My hedgie started the exact same behaviour about a month ago. I had a C & C cage for him, and he started liner diving and chewing on/eating his coroplast! I did not know they had such strong teeth. Thank god it did not cause a blockage in his intestines. Anyways, I ended up having to get him a new cage (a big rabbit cage). Now I cut fleece large enough to put it over the sides of the plastic bottom and put the wire top down on top, snapping it in place. He can't get under the liner anymore because I had the same fear that he would try and chew/scratch the plastic below. What kind of cage do you have?

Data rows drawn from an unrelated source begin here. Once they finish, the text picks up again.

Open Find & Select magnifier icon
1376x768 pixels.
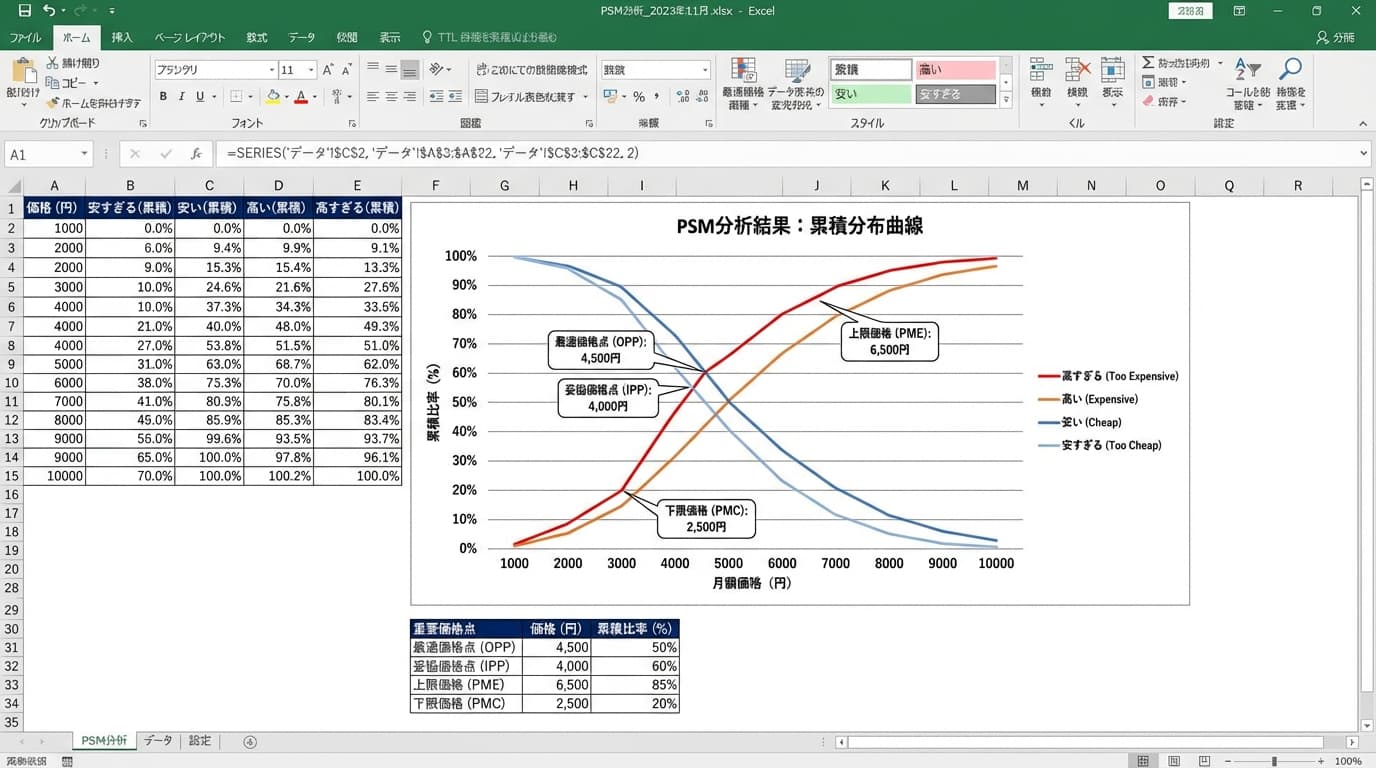(1290, 72)
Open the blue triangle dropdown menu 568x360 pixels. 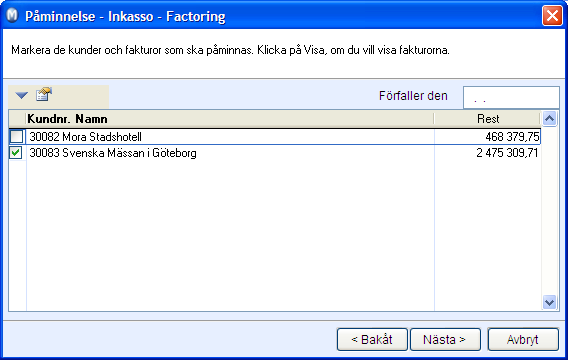(x=22, y=96)
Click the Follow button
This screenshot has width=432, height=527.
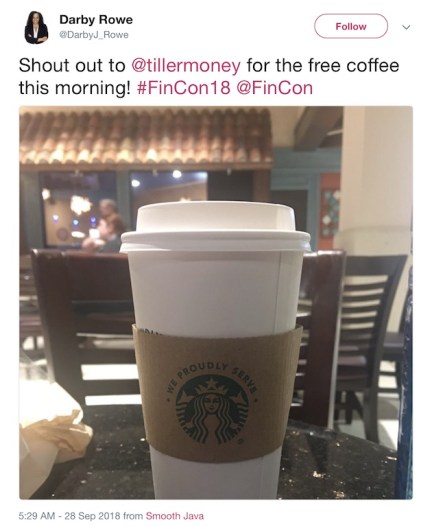[351, 26]
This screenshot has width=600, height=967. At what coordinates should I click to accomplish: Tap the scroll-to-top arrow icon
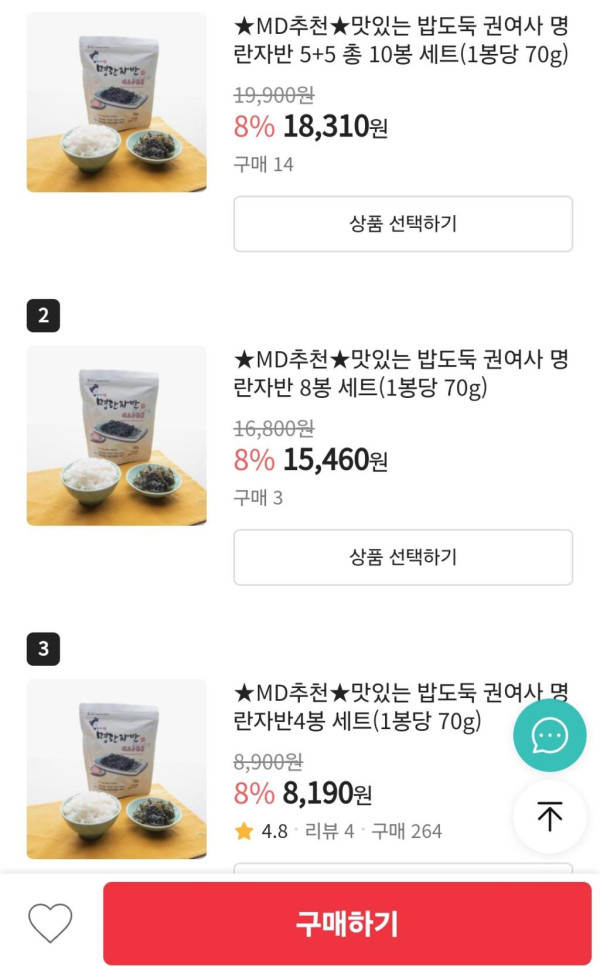click(x=549, y=816)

I know some people sew velcro to the bottom of their liners, or put heavy items in the corners.


----------



## lehaley (Jun 25, 2011)

lmg_319 said:


> My hedgie started the exact same behaviour about a month ago. I had a C & C cage for him, and he started liner diving and chewing on/eating his coroplast! I did not know they had such strong teeth. Thank god it did not cause a blockage in his intestines. Anyways, I ended up having to get him a new cage (a big rabbit cage). Now I cut fleece large enough to put it over the sides of the plastic bottom and put the wire top down on top, snapping it in place. He can't get under the liner anymore because I had the same fear that he would try and chew/scratch the plastic below. What kind of cage do you have? I know some people sew velcro to the bottom of their liners, or put heavy items in the corners.


Right now Felix has a rabbit/guinea pig cage (it's the Super Pet My First Home XL). I check the cage base daily, and it doesn't seem like he could be scraping off and eating any of the plastic. Actually, I haven't even found scratch marks. It must be some pretty strong plastic! I'm amazed that a hedgie could actually chew THROUGH coroplast. If their jaws and teeth are that strong, Felix better never develop a biting habit. :shock:

I really like the idea of just cutting his liners bigger so that I can tuck them between the cage base and the cage bars. However, I'm a broke college student so I'll have to just deal with the liners I already have made until fleece goes on uber-sale at JoAnn's again.  I might look into the possibility of velcro.

Would making him a dig box possibly help? Maybe he just likes to dig and I need to give him a less annoying place to do it. :lol:


----------



## Sar-uh (Sep 6, 2011)

[/quote]Would making him a dig box possibly help? Maybe he just likes to dig and I need to give him a less annoying place to do it. :lol:[/quote]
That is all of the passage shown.